AIM OF THE EXERCISE:
Rewrite the records below as a numbered list, omitting any blank lines.

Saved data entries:
┌──
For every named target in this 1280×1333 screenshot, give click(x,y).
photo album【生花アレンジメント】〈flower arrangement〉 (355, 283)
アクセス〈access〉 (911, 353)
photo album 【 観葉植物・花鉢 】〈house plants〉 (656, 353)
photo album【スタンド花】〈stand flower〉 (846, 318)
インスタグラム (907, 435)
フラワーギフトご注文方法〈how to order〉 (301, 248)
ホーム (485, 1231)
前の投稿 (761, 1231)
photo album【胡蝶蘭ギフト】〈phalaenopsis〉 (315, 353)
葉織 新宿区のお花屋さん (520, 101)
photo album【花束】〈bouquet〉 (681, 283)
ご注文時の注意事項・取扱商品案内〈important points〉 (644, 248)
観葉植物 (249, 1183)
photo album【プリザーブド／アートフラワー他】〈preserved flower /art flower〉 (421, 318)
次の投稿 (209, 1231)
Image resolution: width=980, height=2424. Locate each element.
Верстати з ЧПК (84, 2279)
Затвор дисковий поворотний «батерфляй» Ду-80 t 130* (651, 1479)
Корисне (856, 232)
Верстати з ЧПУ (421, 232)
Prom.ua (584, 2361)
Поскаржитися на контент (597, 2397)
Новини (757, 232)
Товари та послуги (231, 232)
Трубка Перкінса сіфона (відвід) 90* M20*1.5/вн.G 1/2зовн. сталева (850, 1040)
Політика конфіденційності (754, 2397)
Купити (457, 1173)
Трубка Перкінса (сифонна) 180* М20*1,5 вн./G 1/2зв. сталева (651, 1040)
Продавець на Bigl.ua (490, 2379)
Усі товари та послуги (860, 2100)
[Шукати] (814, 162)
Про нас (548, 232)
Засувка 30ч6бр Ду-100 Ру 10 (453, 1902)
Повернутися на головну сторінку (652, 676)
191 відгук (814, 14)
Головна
└──
TASK SOLUTION:
1. For every named target in this 1280×1333 screenshot, give click(x,y).
2. photo album【生花アレンジメント】〈flower arrangement〉 (355, 283)
3. アクセス〈access〉 (911, 353)
4. photo album 【 観葉植物・花鉢 】〈house plants〉 (656, 353)
5. photo album【スタンド花】〈stand flower〉 (846, 318)
6. インスタグラム (907, 435)
7. フラワーギフトご注文方法〈how to order〉 (301, 248)
8. ホーム (485, 1231)
9. 前の投稿 (761, 1231)
10. photo album【胡蝶蘭ギフト】〈phalaenopsis〉 (315, 353)
11. 葉織 新宿区のお花屋さん (520, 101)
12. photo album【花束】〈bouquet〉 (681, 283)
13. ご注文時の注意事項・取扱商品案内〈important points〉 (644, 248)
14. 観葉植物 (249, 1183)
15. photo album【プリザーブド／アートフラワー他】〈preserved flower /art flower〉 (421, 318)
16. 次の投稿 (209, 1231)
17. Image resolution: width=980, height=2424. Locate each element.
18. Верстати з ЧПК (84, 2279)
19. Затвор дисковий поворотний «батерфляй» Ду-80 t 130* (651, 1479)
20. Корисне (856, 232)
21. Верстати з ЧПУ (421, 232)
22. Prom.ua (584, 2361)
23. Поскаржитися на контент (597, 2397)
24. Новини (757, 232)
25. Товари та послуги (231, 232)
26. Трубка Перкінса сіфона (відвід) 90* M20*1.5/вн.G 1/2зовн. сталева (850, 1040)
27. Політика конфіденційності (754, 2397)
28. Купити (457, 1173)
29. Трубка Перкінса (сифонна) 180* М20*1,5 вн./G 1/2зв. сталева (651, 1040)
30. Продавець на Bigl.ua (490, 2379)
31. Усі товари та послуги (860, 2100)
32. [Шукати] (814, 162)
33. Про нас (548, 232)
34. Засувка 30ч6бр Ду-100 Ру 10 (453, 1902)
35. Повернутися на головну сторінку (652, 676)
36. 191 відгук (814, 14)
37. Головна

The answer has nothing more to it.